I envision Gabriel smiling in approval. It is at this point that he gives her the assurance that it is the Holy Spirit, and not himself, that will cause her to conceive. He also lets her know that he knows details about her relative Elizabeth that an ordinary man from Galilee could not have known.
Perhaps Gabriel showed Mary his glowing angel-self to her at this point. Maybe the inside information about Elizabeth and the assurance that he was not looking to sleep with her helped Mary realize that he was really a messenger from God. It is only at this point that Mary’s response softens.
She gives her consent. It was not coerced. She acquiesces to God’s will.

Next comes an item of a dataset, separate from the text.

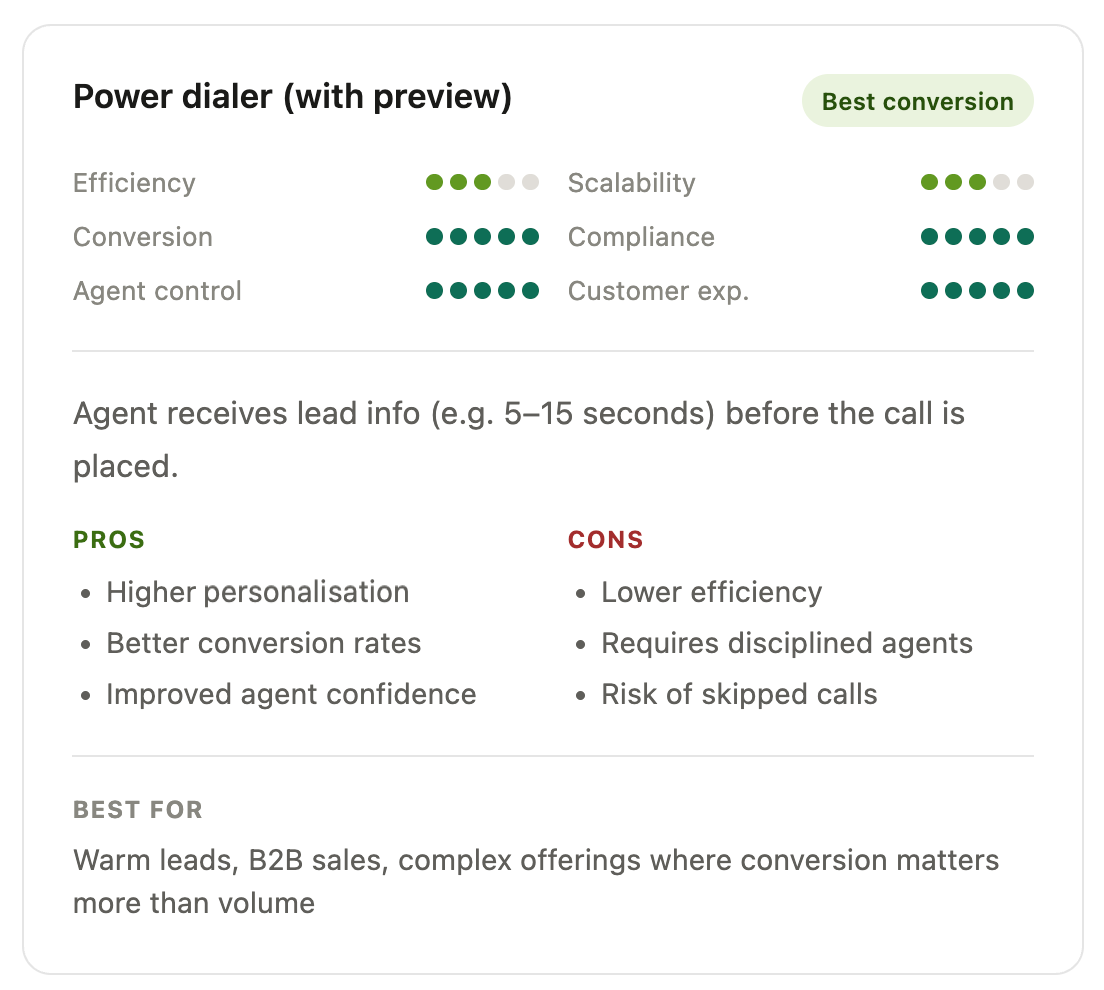The height and width of the screenshot is (990, 1104).
Task: Click the Power dialer (with preview) title
Action: (292, 96)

Looking at Mary’s encounter with Gabriel in this light aligns with how we see Mary throughout the rest of the gospels. She travels to Judea to see Elizabeth (Luke 1:39–56). We see her helping at a wedding in Cana (John 2:1–5). Mary accompanies her other sons to go “take charge” of Jesus (Mark 3:21). She is there, with the other women, at the foot of the cross as Jesus dies (John 19:25–27), and she is with all the believers in the upper room on the day of Pentecost (Acts 1:14).
Mary was indeed well-behaved by God’s standards, but a shy and retiring little lady she was not. She was willing to make waves, stand up for what she knew to be right, go where she believed God wanted her to go, and speak her mind. The maker of the meme was right after all. We do well when we “behave” like Mary.